● **Task details**
Print out the whole listing below exactly as it is written.

● **Supplied data**

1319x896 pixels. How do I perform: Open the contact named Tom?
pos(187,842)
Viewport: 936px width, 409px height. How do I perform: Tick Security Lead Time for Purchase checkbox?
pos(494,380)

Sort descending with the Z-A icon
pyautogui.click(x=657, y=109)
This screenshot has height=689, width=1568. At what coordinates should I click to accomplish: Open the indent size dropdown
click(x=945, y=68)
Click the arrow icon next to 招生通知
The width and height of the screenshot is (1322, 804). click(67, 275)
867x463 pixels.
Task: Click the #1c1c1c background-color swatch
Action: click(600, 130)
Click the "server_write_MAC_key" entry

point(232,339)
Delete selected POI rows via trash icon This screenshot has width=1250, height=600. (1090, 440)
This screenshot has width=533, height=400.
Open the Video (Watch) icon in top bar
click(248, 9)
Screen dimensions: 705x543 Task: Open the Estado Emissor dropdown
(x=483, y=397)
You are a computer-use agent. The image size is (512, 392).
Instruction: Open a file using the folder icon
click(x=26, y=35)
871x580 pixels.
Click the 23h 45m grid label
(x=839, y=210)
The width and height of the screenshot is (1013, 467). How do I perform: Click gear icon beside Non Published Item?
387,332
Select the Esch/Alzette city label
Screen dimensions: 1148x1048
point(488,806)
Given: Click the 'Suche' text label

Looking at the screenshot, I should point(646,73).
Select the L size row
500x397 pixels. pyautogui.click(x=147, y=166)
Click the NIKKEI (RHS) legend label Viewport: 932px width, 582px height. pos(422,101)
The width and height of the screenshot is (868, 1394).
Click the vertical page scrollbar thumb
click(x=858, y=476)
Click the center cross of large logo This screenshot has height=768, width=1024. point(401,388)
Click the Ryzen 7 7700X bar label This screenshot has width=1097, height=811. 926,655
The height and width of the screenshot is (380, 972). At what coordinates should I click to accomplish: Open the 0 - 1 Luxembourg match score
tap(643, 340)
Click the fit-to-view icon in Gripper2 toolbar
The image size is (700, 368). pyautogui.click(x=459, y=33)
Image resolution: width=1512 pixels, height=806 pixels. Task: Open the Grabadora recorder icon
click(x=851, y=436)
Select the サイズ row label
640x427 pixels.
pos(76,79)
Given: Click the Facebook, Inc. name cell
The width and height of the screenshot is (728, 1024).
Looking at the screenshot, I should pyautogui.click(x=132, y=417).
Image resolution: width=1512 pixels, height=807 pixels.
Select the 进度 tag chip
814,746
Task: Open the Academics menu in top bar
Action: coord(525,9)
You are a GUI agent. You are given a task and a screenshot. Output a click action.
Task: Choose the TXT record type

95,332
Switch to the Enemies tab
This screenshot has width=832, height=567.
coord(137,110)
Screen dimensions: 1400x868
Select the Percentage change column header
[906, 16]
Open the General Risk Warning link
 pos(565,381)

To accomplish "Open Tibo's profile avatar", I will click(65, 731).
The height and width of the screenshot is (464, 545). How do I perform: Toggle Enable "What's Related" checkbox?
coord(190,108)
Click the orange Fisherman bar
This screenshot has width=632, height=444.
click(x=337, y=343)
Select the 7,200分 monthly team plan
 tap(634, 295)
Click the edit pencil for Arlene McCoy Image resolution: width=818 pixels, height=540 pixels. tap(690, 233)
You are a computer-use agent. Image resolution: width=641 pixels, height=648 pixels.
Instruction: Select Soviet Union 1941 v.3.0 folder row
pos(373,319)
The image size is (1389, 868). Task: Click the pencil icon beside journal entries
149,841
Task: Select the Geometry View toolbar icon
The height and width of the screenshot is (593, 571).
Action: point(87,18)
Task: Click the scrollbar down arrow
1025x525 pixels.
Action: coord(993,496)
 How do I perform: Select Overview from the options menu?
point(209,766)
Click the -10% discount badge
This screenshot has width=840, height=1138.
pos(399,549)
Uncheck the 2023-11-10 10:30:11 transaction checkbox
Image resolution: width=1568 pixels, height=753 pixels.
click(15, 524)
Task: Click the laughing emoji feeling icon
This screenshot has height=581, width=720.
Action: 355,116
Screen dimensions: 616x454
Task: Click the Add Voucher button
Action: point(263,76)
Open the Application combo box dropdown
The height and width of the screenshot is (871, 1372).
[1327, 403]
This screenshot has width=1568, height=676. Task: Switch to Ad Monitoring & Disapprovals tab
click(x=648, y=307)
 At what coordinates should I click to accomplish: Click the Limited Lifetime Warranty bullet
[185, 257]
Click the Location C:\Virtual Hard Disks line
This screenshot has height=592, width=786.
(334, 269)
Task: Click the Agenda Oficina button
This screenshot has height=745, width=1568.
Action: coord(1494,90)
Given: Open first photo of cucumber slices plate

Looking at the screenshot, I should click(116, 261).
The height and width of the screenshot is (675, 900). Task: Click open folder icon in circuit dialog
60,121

● **Finished exercise**
1319x896 pixels. How do I perform: Open the contact named Tom?
pos(187,842)
Viewport: 936px width, 409px height. How do I perform: Tick Security Lead Time for Purchase checkbox?
pos(494,380)

Sort descending with the Z-A icon
pyautogui.click(x=657, y=109)
This screenshot has height=689, width=1568. At what coordinates should I click to accomplish: Open the indent size dropdown
click(x=945, y=68)
Click the arrow icon next to 招生通知
The width and height of the screenshot is (1322, 804). click(67, 275)
867x463 pixels.
Task: Click the #1c1c1c background-color swatch
Action: click(600, 130)
Click the "server_write_MAC_key" entry

point(232,339)
Delete selected POI rows via trash icon This screenshot has width=1250, height=600. (1090, 440)
This screenshot has width=533, height=400.
Open the Video (Watch) icon in top bar
click(248, 9)
Screen dimensions: 705x543 Task: Open the Estado Emissor dropdown
(x=483, y=397)
You are a computer-use agent. The image size is (512, 392).
Instruction: Open a file using the folder icon
click(x=26, y=35)
871x580 pixels.
Click the 23h 45m grid label
(x=839, y=210)
The width and height of the screenshot is (1013, 467). How do I perform: Click gear icon beside Non Published Item?
387,332
Select the Esch/Alzette city label
Screen dimensions: 1148x1048
point(488,806)
Given: Click the 'Suche' text label

Looking at the screenshot, I should point(646,73).
Select the L size row
500x397 pixels. pyautogui.click(x=147, y=166)
Click the NIKKEI (RHS) legend label Viewport: 932px width, 582px height. pos(422,101)
The width and height of the screenshot is (868, 1394).
Click the vertical page scrollbar thumb
click(x=858, y=476)
Click the center cross of large logo This screenshot has height=768, width=1024. point(401,388)
Click the Ryzen 7 7700X bar label This screenshot has width=1097, height=811. 926,655
The height and width of the screenshot is (380, 972). At what coordinates should I click to accomplish: Open the 0 - 1 Luxembourg match score
tap(643, 340)
Click the fit-to-view icon in Gripper2 toolbar
The image size is (700, 368). pyautogui.click(x=459, y=33)
Image resolution: width=1512 pixels, height=806 pixels. Task: Open the Grabadora recorder icon
click(x=851, y=436)
Select the サイズ row label
640x427 pixels.
pos(76,79)
Given: Click the Facebook, Inc. name cell
The width and height of the screenshot is (728, 1024).
Looking at the screenshot, I should pyautogui.click(x=132, y=417).
Image resolution: width=1512 pixels, height=807 pixels.
Select the 进度 tag chip
814,746
Task: Open the Academics menu in top bar
Action: coord(525,9)
You are a GUI agent. You are given a task and a screenshot. Output a click action.
Task: Choose the TXT record type

95,332
Switch to the Enemies tab
This screenshot has width=832, height=567.
coord(137,110)
Screen dimensions: 1400x868
Select the Percentage change column header
[906, 16]
Open the General Risk Warning link
 pos(565,381)

To accomplish "Open Tibo's profile avatar", I will click(65, 731).
The height and width of the screenshot is (464, 545). How do I perform: Toggle Enable "What's Related" checkbox?
coord(190,108)
Click the orange Fisherman bar
This screenshot has width=632, height=444.
click(x=337, y=343)
Select the 7,200分 monthly team plan
 tap(634, 295)
Click the edit pencil for Arlene McCoy Image resolution: width=818 pixels, height=540 pixels. tap(690, 233)
You are a computer-use agent. Image resolution: width=641 pixels, height=648 pixels.
Instruction: Select Soviet Union 1941 v.3.0 folder row
pos(373,319)
The image size is (1389, 868). Task: Click the pencil icon beside journal entries
149,841
Task: Select the Geometry View toolbar icon
The height and width of the screenshot is (593, 571).
Action: point(87,18)
Task: Click the scrollbar down arrow
1025x525 pixels.
Action: coord(993,496)
 How do I perform: Select Overview from the options menu?
point(209,766)
Click the -10% discount badge
This screenshot has width=840, height=1138.
pos(399,549)
Uncheck the 2023-11-10 10:30:11 transaction checkbox
Image resolution: width=1568 pixels, height=753 pixels.
click(15, 524)
Task: Click the laughing emoji feeling icon
This screenshot has height=581, width=720.
Action: 355,116
Screen dimensions: 616x454
Task: Click the Add Voucher button
Action: point(263,76)
Open the Application combo box dropdown
The height and width of the screenshot is (871, 1372).
[1327, 403]
This screenshot has width=1568, height=676. Task: Switch to Ad Monitoring & Disapprovals tab
click(x=648, y=307)
 At what coordinates should I click to accomplish: Click the Limited Lifetime Warranty bullet
[185, 257]
Click the Location C:\Virtual Hard Disks line
This screenshot has height=592, width=786.
(334, 269)
Task: Click the Agenda Oficina button
This screenshot has height=745, width=1568.
Action: coord(1494,90)
Given: Open first photo of cucumber slices plate

Looking at the screenshot, I should click(116, 261).
The height and width of the screenshot is (675, 900). Task: Click open folder icon in circuit dialog
60,121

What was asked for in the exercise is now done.